I schooled my face into a proper expression of chagrin and went back into the bedroom. Susan smiled at me. I relaxed. She’d changed the music on the stereo, as if she wanted to wipe out the last half-hour as much as I did. She said nothing as she slid out of bed to let me back in. She propped herself up on one elbow and looked down at me.

“Rumours,” I said. “You love that damn Stevie Nicks, don’t you?”

“I do. You don’t mind?”

“Of course not. She’s kind of a hippie, but . . . Susan, I’m sorry. I don’t want to fight with you.”

She brushed this aside with an impatient gesture. “Do you want to pick up where we left off?”

“Sure. I wish you’d lie down.” My eyes were level with her breasts. There was nowhere to look but across at them or up at her eyes, and the intensity of her gaze was making me uncomfortable. She obliged by dropping onto the pillow beside me, her head only a few inches from mine. She continued to look at me, however, until my skin began to tingle.

“Why did you lock the bathroom door?” she asked.

“Why do you date gay men?” I countered.

“Past tense, why did I date gay men. When will you be eighteen?”

“In five months. Are we going to keep asking each other questions?”

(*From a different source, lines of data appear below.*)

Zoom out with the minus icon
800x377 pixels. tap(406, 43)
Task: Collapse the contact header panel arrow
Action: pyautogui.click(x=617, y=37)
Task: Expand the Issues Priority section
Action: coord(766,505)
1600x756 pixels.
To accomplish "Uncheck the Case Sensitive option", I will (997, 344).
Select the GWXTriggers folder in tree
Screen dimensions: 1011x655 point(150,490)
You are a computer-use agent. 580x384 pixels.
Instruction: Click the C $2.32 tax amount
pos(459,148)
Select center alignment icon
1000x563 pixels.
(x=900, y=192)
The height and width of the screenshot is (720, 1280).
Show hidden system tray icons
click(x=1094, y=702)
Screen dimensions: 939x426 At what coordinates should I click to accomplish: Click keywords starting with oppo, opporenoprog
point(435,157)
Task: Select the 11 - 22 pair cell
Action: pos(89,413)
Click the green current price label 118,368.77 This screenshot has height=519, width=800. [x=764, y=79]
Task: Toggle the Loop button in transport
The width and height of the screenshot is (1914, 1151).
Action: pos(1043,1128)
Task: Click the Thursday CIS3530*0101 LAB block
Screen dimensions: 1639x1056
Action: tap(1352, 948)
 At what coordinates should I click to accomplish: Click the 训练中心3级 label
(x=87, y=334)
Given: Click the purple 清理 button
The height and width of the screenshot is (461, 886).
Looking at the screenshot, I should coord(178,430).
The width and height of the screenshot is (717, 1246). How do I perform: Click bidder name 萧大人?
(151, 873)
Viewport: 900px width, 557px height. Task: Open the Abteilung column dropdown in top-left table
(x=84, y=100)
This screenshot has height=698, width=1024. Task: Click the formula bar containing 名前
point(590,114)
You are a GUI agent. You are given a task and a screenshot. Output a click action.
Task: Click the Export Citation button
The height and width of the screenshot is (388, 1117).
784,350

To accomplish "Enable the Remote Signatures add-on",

“No,” she said, and she kissed me. I never saw it coming. Her lips were soft but insistent, and I could feel every muscle beneath the skin, moving against me, forcing my mouth open. I wasn’t aware that I’d reached out for her until I found that my fingers were tangled in her hair, pulling her head down. Then she was above me, her hands on my shoulders, her knee pressing down between my legs.

“Poppy,” she whispered, fumbling with the buttons on my pajama top. I panicked, covering her hand with my own, tightly grasping her fingers. She looked at me for a moment and then sat up, pulling the tank top up over her head and tossing it onto the floor. She kissed me again. This time when she began to unbutton my top, I didn’t stop her.